SHORT EXERCISE >> Rewrite the records below with every "Chladiče" changed to "Chillers" and everything else kept the same. Omit the pictures from your answer.

—————

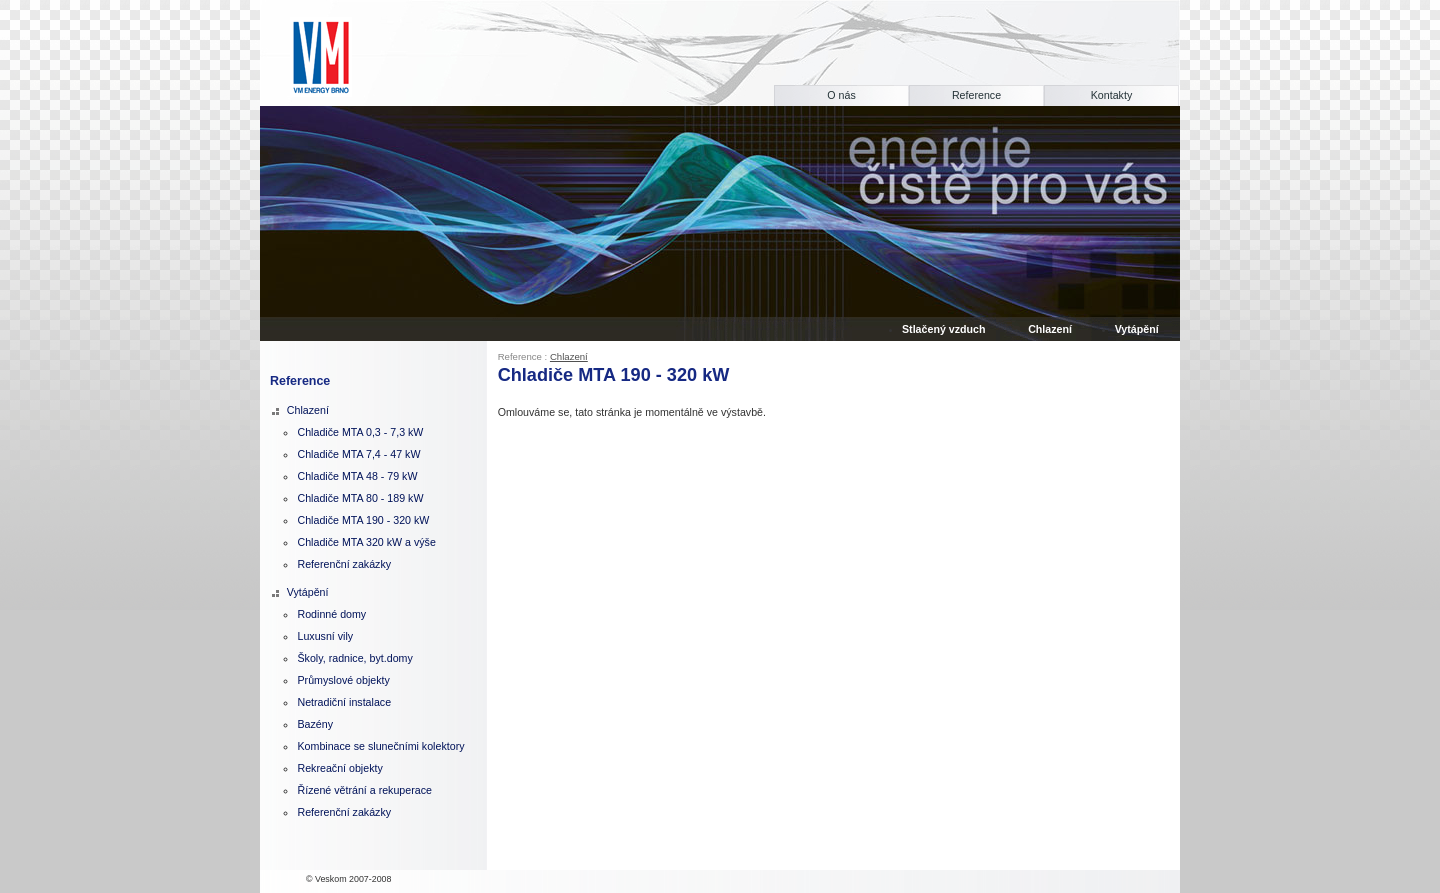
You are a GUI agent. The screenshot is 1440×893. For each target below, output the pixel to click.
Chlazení (569, 356)
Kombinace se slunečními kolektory (380, 746)
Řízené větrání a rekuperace (364, 790)
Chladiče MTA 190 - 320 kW (363, 520)
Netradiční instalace (344, 702)
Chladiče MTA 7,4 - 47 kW (358, 454)
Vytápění (308, 592)
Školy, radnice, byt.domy (354, 658)
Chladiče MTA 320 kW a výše (366, 542)
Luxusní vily (325, 636)
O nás (841, 95)
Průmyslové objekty (343, 680)
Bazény (315, 724)
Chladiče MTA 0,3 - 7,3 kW (360, 432)
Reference (976, 95)
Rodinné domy (331, 614)
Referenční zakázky (344, 564)
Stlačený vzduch (944, 329)
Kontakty (1111, 95)
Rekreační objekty (339, 768)
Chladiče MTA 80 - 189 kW (360, 498)
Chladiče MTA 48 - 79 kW (357, 476)
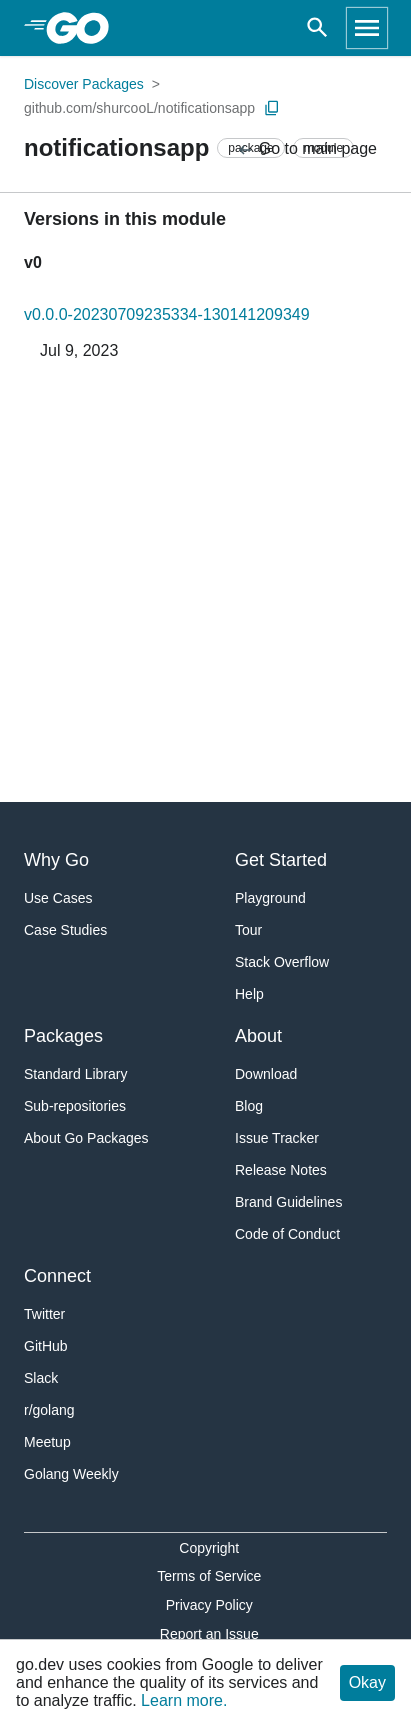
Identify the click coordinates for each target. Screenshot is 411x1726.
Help (249, 994)
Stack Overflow (282, 962)
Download (266, 1074)
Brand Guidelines (288, 1202)
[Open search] (317, 28)
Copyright (209, 1548)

—————

ANSWER TO THIS PROBLEM >>
You are a GUI agent. The screenshot is 1440×893. For each target below, output the pixel to click.
Chlazení (569, 356)
Kombinace se slunečními kolektory (380, 746)
Řízené větrání a rekuperace (364, 790)
Chillers MTA 190 - 320 kW (363, 520)
Netradiční instalace (344, 702)
Chillers MTA 7,4 - 47 kW (358, 454)
Vytápění (308, 592)
Školy, radnice, byt.domy (354, 658)
Chillers MTA 320 kW a výše (366, 542)
Luxusní vily (325, 636)
O nás (841, 95)
Průmyslové objekty (343, 680)
Bazény (315, 724)
Chillers MTA 0,3 - 7,3 kW (360, 432)
Reference (976, 95)
Rodinné domy (331, 614)
Referenční zakázky (344, 564)
Stlačený vzduch (944, 329)
Kontakty (1111, 95)
Rekreační objekty (339, 768)
Chillers MTA 80 - 189 kW (360, 498)
Chillers MTA 48 - 79 kW (357, 476)
Identify the click coordinates for each target. Screenshot is 411x1726.
Help (249, 994)
Stack Overflow (282, 962)
Download (266, 1074)
Brand Guidelines (288, 1202)
[Open search] (317, 28)
Copyright (209, 1548)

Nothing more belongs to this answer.